Der Österreicher Arnulf Rainer begann Mitte der 50er-Jahre damit, zu übermalen, was andere geschaffen hatten. 1961 wurde er dafür von einem Gericht verurteilt. Inzwischen zählt der bald 80-Jährige neben Maria Lassnig und Alfred Hrdlicka zu den größten Künstlern unseres Nachbarlandes.

Von Beatrix Novy | 29.09.2009
    "Er selbst sagt ja, er tut sich schwer, vorm weißen Blatt Papier was entstehen zu lassen, er macht Übermalungen, er will was Vorgegebenes, genauso ist es mit diesem Gebäude, für uns Architekten war es auch so, da war die alte Bausubstanz, wir haben genauso gearbeitet, wie er arbeitet. Behutsamer natürlich, aber ich glaube, deshalb liebt er das Gebäude."

    Weil Bilder für Arnulf Rainer nach eigener Aussage nicht zum Anschauen, sondern zum Ändern da sind, kann Marko Dumpelnik in der Umgestaltung einer Kur-Badeanstalt zum Arnulf-Rainer-Museum erfreuliche Analogien finden. Auch Gebäude sind zum Ändern da, zumal wenn sie, wie das alte Frauenbad in Baden bei Wien, schon seit den 1970er-Jahren bedauerlicherweise nicht mehr in Gebrauch sind. Seither hat der Zeitgeist, wie im Jahrhundert zuvor auch schon, ziemlich an ihm herumgebastelt; von all diesen Zufügungen ist jetzt nichts mehr zu sehen: Die Architekten haben sozusagen reinen Tisch gemacht – reines Museumsweiß lässt die alten Umkleideräumen fast zu abstrakten Installationen werden, in denen Arnulf Rainers Bilder, aufgehängt in den Kabinen, geheimnisvoll eingekastelt hängen.
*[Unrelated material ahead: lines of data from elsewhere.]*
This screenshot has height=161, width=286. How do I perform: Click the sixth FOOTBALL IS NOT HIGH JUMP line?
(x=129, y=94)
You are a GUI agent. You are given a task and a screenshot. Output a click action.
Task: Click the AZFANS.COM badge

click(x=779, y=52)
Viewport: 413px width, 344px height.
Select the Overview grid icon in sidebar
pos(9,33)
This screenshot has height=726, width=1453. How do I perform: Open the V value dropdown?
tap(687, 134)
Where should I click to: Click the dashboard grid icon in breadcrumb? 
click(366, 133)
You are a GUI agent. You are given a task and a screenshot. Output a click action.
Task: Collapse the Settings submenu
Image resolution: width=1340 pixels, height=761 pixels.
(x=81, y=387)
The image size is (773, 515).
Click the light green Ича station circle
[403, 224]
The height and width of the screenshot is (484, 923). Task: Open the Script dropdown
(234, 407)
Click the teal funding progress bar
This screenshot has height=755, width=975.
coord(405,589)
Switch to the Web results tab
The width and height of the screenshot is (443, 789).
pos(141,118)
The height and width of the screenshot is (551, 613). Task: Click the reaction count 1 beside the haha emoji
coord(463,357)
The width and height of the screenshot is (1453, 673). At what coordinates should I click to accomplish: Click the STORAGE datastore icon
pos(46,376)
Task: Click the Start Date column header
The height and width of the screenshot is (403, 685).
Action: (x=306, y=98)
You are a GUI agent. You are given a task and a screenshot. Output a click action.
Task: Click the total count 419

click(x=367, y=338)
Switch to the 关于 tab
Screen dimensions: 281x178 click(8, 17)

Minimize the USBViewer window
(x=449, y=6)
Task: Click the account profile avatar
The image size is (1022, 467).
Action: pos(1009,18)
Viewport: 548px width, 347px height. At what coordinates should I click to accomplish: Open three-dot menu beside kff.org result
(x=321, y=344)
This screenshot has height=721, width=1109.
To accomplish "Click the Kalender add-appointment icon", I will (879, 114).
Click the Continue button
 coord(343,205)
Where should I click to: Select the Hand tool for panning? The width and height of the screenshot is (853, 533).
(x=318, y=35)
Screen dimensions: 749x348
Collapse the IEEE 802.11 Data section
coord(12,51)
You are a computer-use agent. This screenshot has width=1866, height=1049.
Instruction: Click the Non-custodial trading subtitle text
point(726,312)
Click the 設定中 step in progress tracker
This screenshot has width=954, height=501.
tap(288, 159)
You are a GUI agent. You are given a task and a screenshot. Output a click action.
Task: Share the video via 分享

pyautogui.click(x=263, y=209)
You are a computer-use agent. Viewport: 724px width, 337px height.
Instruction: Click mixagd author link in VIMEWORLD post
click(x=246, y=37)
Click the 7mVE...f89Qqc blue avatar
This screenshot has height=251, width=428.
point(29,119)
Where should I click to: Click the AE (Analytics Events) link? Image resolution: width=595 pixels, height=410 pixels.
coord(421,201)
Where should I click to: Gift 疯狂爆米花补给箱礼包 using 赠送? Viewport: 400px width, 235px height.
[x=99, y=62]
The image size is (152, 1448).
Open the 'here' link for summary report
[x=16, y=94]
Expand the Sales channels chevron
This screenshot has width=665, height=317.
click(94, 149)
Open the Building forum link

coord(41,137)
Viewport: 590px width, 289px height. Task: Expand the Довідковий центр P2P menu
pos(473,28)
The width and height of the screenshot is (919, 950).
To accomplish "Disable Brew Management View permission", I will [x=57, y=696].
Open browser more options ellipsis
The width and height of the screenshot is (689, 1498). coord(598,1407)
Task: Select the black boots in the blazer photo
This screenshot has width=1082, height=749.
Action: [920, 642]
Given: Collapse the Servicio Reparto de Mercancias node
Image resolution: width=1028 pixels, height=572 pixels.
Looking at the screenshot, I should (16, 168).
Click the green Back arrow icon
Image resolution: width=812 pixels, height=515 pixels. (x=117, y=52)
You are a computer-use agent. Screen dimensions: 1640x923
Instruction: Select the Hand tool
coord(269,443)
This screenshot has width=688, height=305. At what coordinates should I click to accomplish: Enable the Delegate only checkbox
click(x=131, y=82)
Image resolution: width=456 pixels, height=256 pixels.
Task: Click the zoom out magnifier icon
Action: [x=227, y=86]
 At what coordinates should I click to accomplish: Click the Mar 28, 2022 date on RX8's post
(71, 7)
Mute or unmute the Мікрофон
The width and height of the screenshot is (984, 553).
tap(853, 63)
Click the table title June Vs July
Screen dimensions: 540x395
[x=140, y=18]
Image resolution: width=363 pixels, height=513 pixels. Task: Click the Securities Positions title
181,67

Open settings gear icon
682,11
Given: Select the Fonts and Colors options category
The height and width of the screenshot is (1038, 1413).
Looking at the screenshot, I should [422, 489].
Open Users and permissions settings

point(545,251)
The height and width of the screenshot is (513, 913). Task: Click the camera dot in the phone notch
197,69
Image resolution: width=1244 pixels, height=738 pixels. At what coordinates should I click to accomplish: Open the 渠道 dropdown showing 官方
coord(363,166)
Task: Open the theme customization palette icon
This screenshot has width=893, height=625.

    "Diese Kabinen bieten eine konzentrierte Betrachtungsweise, fast wie ein Beichtstuhl."
    Aus der Bildmitte sich entfaltende Strichexplosionen, gefiederte Kreuzformen, Zellengewimmel; das sind Bilder aus den frühen 50er-Jahren, als Arnulf Rainer sich von den gegenständlichen Phantasmagorien seiner surrealistischen Anfänge löste. Die Architekten haben die Stockwerksebenen geöffnet, so kann man auch von oben in die ehemaligen Umkleiden hineinsehen, ein seltsam voyeuristisches Erlebnis; die Erinnerung an Frauen, die hier ihre Mieder lösten, ist übermächtig, und das ist die Problematik des ganzen Gebäudes

    "Die Räume, im klassizistischen Stil erbaut, haben eigentlich schon sehr viel Charakter gehabt."
    Zuviel Charakter, so erscheint es auf den ersten Blick, hier findet ein Kampf statt, gewöhnungsbedürftig ist jedenfalls das Miteinander des üppig marmorverkleideten Baderaums samt antikisierendem Portikus und den sparsam auf die Wand verteilten großen monochromen Übermalungen in Rot, Dunkelgrün, Schwarz. Aber Sparsamkeit mildert den Zusammenstoß zwischen Kunst und Architektur doch wesentlich, auch die Sparsamkeit der behutsamen Eingriffe der Architekten gehört dazu, die die Räume fließend und begehbar machen, mitunter auch auf verschiedenen Ebenen: So kann man zum Beispiel die Wirkung der Farbschichten im Bild "Grüne Übermalung mit Flammenecke" vom gläsernen Steg aus über den Raum hinweg sehen – oder von unten, vom Fußboden aus. "Ideal für mich ist das ganz dunkle Bild, voll von einem überwältigenden Schweigen" – Der Meister, der sich und sein Werk immer schon kommentiert hat, gibt auch hier zu jeder Bildgruppe einen schriftlichen Kommentar.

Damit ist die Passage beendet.